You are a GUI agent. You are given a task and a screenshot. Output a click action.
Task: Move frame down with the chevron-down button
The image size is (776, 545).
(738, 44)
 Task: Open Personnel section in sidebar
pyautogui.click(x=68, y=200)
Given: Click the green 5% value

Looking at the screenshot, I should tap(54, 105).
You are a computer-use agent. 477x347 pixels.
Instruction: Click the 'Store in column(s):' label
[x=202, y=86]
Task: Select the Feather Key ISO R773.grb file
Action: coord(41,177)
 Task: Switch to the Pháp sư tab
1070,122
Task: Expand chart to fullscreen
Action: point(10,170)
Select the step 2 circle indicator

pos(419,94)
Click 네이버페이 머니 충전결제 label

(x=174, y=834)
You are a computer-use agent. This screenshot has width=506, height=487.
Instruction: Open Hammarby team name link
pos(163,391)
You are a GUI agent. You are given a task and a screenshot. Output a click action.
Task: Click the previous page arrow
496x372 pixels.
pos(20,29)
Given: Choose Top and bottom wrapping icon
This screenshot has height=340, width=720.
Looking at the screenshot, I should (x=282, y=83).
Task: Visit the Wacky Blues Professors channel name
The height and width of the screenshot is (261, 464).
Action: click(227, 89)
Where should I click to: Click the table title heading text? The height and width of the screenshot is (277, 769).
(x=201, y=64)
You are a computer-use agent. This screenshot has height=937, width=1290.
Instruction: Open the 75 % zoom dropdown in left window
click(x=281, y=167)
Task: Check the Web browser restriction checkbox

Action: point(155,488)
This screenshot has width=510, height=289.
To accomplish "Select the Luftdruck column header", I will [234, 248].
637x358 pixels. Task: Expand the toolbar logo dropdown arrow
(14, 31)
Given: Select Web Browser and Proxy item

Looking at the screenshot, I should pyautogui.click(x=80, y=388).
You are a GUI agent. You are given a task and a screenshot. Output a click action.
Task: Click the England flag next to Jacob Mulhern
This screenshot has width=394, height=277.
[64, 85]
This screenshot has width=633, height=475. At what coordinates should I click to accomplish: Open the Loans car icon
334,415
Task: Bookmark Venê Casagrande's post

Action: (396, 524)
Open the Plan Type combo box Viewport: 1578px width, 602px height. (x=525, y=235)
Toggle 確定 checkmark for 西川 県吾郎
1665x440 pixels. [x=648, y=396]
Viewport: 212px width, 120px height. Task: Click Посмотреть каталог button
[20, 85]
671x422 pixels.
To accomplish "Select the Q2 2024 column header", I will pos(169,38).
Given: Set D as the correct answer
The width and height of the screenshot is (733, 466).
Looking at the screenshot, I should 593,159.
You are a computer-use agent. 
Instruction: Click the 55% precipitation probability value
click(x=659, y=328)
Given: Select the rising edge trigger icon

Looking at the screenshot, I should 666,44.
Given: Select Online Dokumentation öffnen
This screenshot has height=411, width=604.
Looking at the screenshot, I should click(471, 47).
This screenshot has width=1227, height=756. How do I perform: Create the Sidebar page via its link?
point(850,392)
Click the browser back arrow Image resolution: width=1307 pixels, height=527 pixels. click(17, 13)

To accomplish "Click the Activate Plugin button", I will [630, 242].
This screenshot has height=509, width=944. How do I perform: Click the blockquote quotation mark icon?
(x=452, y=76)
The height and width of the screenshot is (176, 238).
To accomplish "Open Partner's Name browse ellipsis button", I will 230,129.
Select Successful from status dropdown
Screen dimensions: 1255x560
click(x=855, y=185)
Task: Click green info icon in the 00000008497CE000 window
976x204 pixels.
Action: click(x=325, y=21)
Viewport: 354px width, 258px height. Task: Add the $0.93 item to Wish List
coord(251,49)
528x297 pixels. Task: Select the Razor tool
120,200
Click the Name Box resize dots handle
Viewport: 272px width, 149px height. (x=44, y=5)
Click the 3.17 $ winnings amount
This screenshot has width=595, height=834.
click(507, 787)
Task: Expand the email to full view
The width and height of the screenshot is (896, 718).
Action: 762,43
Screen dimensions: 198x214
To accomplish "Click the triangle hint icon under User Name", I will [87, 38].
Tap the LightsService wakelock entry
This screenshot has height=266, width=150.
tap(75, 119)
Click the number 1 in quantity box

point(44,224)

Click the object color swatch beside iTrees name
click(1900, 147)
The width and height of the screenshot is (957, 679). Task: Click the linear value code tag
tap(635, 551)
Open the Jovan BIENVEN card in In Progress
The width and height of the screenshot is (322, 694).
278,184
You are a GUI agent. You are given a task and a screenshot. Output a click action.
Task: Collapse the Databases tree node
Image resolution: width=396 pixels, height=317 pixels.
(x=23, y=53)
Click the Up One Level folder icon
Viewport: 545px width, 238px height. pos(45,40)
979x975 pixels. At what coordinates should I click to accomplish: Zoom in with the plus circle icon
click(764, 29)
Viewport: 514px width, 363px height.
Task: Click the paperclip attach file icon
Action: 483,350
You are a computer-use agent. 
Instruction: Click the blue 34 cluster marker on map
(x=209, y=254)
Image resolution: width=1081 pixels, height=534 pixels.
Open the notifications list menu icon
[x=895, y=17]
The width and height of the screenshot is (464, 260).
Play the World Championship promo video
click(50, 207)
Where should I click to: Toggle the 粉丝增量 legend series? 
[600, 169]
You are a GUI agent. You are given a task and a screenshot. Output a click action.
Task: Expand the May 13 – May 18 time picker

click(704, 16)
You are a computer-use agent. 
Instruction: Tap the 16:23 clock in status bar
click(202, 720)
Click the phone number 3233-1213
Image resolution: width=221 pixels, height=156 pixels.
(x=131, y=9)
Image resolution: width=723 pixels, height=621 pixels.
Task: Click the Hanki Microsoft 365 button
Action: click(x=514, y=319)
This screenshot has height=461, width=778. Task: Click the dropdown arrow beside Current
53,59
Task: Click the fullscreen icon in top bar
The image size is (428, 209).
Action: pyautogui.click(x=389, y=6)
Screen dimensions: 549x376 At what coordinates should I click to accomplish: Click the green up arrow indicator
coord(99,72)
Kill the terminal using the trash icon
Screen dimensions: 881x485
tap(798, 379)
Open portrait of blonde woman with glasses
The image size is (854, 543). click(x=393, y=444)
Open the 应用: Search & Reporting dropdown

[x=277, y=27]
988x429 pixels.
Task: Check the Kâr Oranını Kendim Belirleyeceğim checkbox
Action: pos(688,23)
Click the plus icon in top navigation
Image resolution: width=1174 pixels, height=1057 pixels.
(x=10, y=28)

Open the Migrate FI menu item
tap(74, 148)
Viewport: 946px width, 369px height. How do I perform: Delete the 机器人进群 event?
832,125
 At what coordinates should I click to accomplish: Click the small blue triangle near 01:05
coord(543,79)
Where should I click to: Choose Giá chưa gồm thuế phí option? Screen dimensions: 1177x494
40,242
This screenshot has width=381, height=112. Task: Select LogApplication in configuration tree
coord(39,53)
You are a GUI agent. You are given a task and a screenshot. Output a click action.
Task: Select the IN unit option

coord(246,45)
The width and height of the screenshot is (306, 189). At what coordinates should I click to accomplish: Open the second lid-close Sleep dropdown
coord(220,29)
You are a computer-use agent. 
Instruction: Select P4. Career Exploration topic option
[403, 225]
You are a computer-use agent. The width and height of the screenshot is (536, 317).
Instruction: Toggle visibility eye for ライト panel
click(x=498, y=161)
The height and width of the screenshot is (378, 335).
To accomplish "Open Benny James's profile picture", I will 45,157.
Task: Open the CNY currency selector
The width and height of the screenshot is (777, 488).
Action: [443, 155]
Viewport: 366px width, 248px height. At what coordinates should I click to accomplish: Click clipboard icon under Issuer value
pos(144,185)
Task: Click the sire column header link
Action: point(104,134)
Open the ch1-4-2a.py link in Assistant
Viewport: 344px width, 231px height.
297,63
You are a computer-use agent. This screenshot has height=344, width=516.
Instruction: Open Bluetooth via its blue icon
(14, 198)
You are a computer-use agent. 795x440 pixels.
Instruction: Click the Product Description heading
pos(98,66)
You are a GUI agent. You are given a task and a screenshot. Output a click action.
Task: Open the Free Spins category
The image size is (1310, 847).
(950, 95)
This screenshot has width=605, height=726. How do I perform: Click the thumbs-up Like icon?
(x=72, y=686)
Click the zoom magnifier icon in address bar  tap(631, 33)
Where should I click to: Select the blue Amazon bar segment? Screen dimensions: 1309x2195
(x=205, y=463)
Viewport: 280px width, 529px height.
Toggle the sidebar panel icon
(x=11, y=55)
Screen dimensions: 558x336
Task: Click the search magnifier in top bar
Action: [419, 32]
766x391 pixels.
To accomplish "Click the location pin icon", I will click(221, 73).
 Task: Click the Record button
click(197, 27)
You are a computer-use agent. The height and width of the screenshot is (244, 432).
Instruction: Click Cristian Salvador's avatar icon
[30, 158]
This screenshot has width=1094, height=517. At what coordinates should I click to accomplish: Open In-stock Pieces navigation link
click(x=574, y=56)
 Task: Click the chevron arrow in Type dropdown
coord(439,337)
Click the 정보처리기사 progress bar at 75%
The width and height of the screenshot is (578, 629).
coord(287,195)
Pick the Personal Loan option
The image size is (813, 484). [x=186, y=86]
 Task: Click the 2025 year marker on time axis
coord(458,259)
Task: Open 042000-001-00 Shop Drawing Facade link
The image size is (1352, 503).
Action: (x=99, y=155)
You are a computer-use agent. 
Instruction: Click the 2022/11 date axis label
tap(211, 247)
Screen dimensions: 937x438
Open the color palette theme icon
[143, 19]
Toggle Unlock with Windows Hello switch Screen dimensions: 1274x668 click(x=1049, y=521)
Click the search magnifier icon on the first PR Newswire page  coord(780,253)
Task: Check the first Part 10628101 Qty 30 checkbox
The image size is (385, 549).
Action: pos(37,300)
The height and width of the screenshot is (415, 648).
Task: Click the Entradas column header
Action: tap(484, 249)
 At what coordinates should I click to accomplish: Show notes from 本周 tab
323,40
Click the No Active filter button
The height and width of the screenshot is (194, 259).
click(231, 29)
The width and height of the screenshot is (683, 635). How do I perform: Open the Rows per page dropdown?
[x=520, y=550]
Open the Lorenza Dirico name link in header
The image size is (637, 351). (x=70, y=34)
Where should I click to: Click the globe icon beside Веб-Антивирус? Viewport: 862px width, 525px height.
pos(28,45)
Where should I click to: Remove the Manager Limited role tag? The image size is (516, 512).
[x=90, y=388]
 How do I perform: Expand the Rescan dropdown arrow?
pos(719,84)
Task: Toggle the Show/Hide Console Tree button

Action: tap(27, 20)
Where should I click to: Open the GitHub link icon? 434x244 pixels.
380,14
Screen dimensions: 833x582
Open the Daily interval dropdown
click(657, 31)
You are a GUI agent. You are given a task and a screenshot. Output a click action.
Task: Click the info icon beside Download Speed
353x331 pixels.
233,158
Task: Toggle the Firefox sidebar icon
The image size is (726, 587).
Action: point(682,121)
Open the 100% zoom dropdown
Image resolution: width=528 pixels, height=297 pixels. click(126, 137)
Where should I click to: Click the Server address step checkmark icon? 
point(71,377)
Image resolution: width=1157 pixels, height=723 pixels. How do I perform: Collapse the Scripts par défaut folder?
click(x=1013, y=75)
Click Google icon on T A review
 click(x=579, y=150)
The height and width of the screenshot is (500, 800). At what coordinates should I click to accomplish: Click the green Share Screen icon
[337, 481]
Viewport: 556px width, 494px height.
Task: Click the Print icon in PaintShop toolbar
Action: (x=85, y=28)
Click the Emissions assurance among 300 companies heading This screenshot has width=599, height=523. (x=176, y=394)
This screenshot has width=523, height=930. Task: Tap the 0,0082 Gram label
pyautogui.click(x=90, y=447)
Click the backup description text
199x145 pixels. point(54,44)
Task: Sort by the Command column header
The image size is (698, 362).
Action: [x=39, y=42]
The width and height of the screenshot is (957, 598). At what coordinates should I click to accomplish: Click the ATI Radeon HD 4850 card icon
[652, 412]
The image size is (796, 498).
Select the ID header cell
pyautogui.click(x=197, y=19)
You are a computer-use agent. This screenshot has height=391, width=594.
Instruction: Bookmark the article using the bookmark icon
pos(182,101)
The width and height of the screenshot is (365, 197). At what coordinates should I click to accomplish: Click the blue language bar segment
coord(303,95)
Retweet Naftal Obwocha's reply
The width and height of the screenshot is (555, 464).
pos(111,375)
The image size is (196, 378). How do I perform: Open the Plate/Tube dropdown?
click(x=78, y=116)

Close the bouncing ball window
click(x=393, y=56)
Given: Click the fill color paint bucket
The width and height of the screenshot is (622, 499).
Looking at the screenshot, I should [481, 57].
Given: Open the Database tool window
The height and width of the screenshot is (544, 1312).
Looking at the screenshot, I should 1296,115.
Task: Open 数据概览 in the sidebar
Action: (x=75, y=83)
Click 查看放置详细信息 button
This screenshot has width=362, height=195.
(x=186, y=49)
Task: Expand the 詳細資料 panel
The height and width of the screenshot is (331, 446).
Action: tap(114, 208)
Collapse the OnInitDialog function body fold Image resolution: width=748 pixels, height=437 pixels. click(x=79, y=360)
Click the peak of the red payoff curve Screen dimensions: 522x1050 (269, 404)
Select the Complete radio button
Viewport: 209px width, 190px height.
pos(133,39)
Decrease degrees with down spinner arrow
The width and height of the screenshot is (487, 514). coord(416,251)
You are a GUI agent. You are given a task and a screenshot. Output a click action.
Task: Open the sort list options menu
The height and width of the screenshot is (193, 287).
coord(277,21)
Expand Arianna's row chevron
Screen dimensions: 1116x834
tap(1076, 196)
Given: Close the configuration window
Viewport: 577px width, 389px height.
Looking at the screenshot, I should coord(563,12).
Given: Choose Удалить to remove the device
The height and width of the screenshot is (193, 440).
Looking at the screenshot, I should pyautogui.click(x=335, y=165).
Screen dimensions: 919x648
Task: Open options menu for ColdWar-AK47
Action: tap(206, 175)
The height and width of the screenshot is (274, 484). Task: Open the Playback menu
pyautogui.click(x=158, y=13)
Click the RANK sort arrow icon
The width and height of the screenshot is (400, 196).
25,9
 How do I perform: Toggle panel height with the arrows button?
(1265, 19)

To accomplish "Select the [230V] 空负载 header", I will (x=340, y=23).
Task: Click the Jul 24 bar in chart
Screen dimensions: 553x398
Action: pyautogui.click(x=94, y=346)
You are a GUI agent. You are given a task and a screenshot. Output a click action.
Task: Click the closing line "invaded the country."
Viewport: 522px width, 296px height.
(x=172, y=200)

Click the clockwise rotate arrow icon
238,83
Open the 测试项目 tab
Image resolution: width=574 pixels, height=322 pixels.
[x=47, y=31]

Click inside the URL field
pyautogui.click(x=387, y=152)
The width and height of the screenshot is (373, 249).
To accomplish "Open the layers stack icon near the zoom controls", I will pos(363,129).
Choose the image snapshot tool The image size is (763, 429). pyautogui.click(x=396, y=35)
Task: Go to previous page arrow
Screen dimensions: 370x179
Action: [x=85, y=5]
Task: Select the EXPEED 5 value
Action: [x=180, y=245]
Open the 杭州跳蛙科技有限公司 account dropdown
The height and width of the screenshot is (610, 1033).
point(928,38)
┄┄┄┄┄┄┄┄┄┄┄┄┄┄┄┄┄┄┄┄
THE PROBLEM => Count the lines in the material containing the string "first", and state the number with nothing added.

SOLUTION TO THIS EXERCISE => 2